### What needs to be done
Print every row below verbatim, keeping each line unchanged and in its original order.

[Listed records start]

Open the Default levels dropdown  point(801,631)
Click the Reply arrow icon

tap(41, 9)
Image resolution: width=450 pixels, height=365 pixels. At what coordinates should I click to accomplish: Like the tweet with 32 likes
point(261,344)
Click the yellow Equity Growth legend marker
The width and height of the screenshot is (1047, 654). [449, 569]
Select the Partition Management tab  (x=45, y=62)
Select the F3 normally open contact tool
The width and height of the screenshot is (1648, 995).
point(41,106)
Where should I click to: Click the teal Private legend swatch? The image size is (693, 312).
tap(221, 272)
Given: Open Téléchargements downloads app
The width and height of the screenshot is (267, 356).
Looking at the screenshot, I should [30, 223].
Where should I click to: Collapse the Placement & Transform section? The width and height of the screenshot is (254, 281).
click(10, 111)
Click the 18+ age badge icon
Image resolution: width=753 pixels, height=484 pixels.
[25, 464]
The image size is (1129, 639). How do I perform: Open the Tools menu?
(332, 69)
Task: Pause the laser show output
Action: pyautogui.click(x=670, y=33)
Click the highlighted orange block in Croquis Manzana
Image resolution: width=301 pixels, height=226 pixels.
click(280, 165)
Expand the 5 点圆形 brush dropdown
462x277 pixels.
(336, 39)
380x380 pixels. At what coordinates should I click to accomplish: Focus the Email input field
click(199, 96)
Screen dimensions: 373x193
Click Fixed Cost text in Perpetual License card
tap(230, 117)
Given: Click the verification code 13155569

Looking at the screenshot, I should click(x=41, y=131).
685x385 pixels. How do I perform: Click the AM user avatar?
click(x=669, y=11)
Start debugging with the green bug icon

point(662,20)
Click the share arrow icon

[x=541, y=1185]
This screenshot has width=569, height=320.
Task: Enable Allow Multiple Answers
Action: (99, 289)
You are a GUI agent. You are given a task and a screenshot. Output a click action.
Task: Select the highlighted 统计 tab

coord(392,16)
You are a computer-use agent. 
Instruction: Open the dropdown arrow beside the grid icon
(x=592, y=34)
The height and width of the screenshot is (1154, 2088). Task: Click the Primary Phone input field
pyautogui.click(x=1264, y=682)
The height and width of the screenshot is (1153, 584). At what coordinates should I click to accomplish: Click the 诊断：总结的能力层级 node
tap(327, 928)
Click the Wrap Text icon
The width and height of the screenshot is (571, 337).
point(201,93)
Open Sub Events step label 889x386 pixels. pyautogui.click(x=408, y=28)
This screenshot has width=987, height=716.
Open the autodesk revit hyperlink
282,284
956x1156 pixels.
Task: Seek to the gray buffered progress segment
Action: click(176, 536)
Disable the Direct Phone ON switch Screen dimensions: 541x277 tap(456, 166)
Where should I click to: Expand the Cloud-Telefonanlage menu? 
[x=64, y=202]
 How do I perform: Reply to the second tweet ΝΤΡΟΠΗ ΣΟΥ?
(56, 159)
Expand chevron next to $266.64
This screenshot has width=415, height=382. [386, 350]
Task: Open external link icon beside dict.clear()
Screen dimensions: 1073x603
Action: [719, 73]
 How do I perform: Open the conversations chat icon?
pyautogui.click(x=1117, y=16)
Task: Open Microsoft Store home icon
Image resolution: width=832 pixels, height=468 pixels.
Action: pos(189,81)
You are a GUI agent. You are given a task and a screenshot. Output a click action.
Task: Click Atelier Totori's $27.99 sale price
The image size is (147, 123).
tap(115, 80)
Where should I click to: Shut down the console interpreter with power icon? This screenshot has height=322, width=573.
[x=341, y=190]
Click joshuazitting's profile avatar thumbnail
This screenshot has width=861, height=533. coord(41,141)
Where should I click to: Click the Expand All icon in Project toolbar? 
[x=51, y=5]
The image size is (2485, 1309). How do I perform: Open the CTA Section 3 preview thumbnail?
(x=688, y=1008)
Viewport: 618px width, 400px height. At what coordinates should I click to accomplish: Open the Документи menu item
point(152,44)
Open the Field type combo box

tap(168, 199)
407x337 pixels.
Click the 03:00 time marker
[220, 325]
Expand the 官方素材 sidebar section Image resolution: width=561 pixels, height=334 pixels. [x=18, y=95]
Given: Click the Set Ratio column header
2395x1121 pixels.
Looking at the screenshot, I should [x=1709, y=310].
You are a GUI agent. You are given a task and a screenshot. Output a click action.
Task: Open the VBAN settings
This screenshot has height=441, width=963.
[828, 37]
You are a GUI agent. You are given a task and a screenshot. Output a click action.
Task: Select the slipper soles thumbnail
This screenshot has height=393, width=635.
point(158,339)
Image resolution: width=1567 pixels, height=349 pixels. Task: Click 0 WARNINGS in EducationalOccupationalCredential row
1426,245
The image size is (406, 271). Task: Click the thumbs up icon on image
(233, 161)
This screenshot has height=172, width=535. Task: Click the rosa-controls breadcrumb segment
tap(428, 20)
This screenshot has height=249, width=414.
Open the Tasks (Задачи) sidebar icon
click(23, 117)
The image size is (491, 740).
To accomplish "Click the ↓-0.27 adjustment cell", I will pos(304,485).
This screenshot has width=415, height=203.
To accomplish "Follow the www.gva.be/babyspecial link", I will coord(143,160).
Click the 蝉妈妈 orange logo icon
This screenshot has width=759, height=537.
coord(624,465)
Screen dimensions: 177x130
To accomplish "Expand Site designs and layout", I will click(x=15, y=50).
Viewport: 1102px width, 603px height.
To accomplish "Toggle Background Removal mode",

[Listed records end]

### Result below
Open the Default levels dropdown  point(801,631)
Click the Reply arrow icon

tap(41, 9)
Image resolution: width=450 pixels, height=365 pixels. At what coordinates should I click to accomplish: Like the tweet with 32 likes
point(261,344)
Click the yellow Equity Growth legend marker
The width and height of the screenshot is (1047, 654). [449, 569]
Select the Partition Management tab  (x=45, y=62)
Select the F3 normally open contact tool
The width and height of the screenshot is (1648, 995).
point(41,106)
Where should I click to: Click the teal Private legend swatch? The image size is (693, 312).
tap(221, 272)
Given: Open Téléchargements downloads app
The width and height of the screenshot is (267, 356).
Looking at the screenshot, I should [30, 223].
Where should I click to: Collapse the Placement & Transform section? The width and height of the screenshot is (254, 281).
click(10, 111)
Click the 18+ age badge icon
Image resolution: width=753 pixels, height=484 pixels.
[25, 464]
The image size is (1129, 639). How do I perform: Open the Tools menu?
(332, 69)
Task: Pause the laser show output
Action: pyautogui.click(x=670, y=33)
Click the highlighted orange block in Croquis Manzana
Image resolution: width=301 pixels, height=226 pixels.
click(280, 165)
Expand the 5 点圆形 brush dropdown
462x277 pixels.
(336, 39)
380x380 pixels. At what coordinates should I click to accomplish: Focus the Email input field
click(199, 96)
Screen dimensions: 373x193
Click Fixed Cost text in Perpetual License card
tap(230, 117)
Given: Click the verification code 13155569

Looking at the screenshot, I should click(x=41, y=131).
685x385 pixels. How do I perform: Click the AM user avatar?
click(x=669, y=11)
Start debugging with the green bug icon

point(662,20)
Click the share arrow icon

[x=541, y=1185]
This screenshot has width=569, height=320.
Task: Enable Allow Multiple Answers
Action: (99, 289)
You are a GUI agent. You are given a task and a screenshot. Output a click action.
Task: Select the highlighted 统计 tab

coord(392,16)
You are a computer-use agent. 
Instruction: Open the dropdown arrow beside the grid icon
(x=592, y=34)
The height and width of the screenshot is (1154, 2088). Task: Click the Primary Phone input field
pyautogui.click(x=1264, y=682)
The height and width of the screenshot is (1153, 584). At what coordinates should I click to accomplish: Click the 诊断：总结的能力层级 node
tap(327, 928)
Click the Wrap Text icon
The width and height of the screenshot is (571, 337).
point(201,93)
Open Sub Events step label 889x386 pixels. pyautogui.click(x=408, y=28)
This screenshot has width=987, height=716.
Open the autodesk revit hyperlink
282,284
956x1156 pixels.
Task: Seek to the gray buffered progress segment
Action: click(176, 536)
Disable the Direct Phone ON switch Screen dimensions: 541x277 tap(456, 166)
Where should I click to: Expand the Cloud-Telefonanlage menu? 
[x=64, y=202]
 How do I perform: Reply to the second tweet ΝΤΡΟΠΗ ΣΟΥ?
(56, 159)
Expand chevron next to $266.64
This screenshot has width=415, height=382. [386, 350]
Task: Open external link icon beside dict.clear()
Screen dimensions: 1073x603
Action: [719, 73]
 How do I perform: Open the conversations chat icon?
pyautogui.click(x=1117, y=16)
Task: Open Microsoft Store home icon
Image resolution: width=832 pixels, height=468 pixels.
Action: pos(189,81)
You are a GUI agent. You are given a task and a screenshot. Output a click action.
Task: Click Atelier Totori's $27.99 sale price
The image size is (147, 123).
tap(115, 80)
Where should I click to: Shut down the console interpreter with power icon? This screenshot has height=322, width=573.
[x=341, y=190]
Click joshuazitting's profile avatar thumbnail
This screenshot has width=861, height=533. coord(41,141)
Where should I click to: Click the Expand All icon in Project toolbar? 
[x=51, y=5]
The image size is (2485, 1309). How do I perform: Open the CTA Section 3 preview thumbnail?
(x=688, y=1008)
Viewport: 618px width, 400px height. At what coordinates should I click to accomplish: Open the Документи menu item
point(152,44)
Open the Field type combo box

tap(168, 199)
407x337 pixels.
Click the 03:00 time marker
[220, 325]
Expand the 官方素材 sidebar section Image resolution: width=561 pixels, height=334 pixels. [x=18, y=95]
Given: Click the Set Ratio column header
2395x1121 pixels.
Looking at the screenshot, I should [x=1709, y=310].
You are a GUI agent. You are given a task and a screenshot. Output a click action.
Task: Open the VBAN settings
This screenshot has height=441, width=963.
[828, 37]
You are a GUI agent. You are given a task and a screenshot. Output a click action.
Task: Select the slipper soles thumbnail
This screenshot has height=393, width=635.
point(158,339)
Image resolution: width=1567 pixels, height=349 pixels. Task: Click 0 WARNINGS in EducationalOccupationalCredential row
1426,245
The image size is (406, 271). Task: Click the thumbs up icon on image
(233, 161)
This screenshot has height=172, width=535. Task: Click the rosa-controls breadcrumb segment
tap(428, 20)
This screenshot has height=249, width=414.
Open the Tasks (Задачи) sidebar icon
click(23, 117)
The image size is (491, 740).
To accomplish "Click the ↓-0.27 adjustment cell", I will pos(304,485).
This screenshot has width=415, height=203.
To accomplish "Follow the www.gva.be/babyspecial link", I will coord(143,160).
Click the 蝉妈妈 orange logo icon
This screenshot has width=759, height=537.
coord(624,465)
Screen dimensions: 177x130
To accomplish "Expand Site designs and layout", I will click(x=15, y=50).
Viewport: 1102px width, 603px height.
To accomplish "Toggle Background Removal mode",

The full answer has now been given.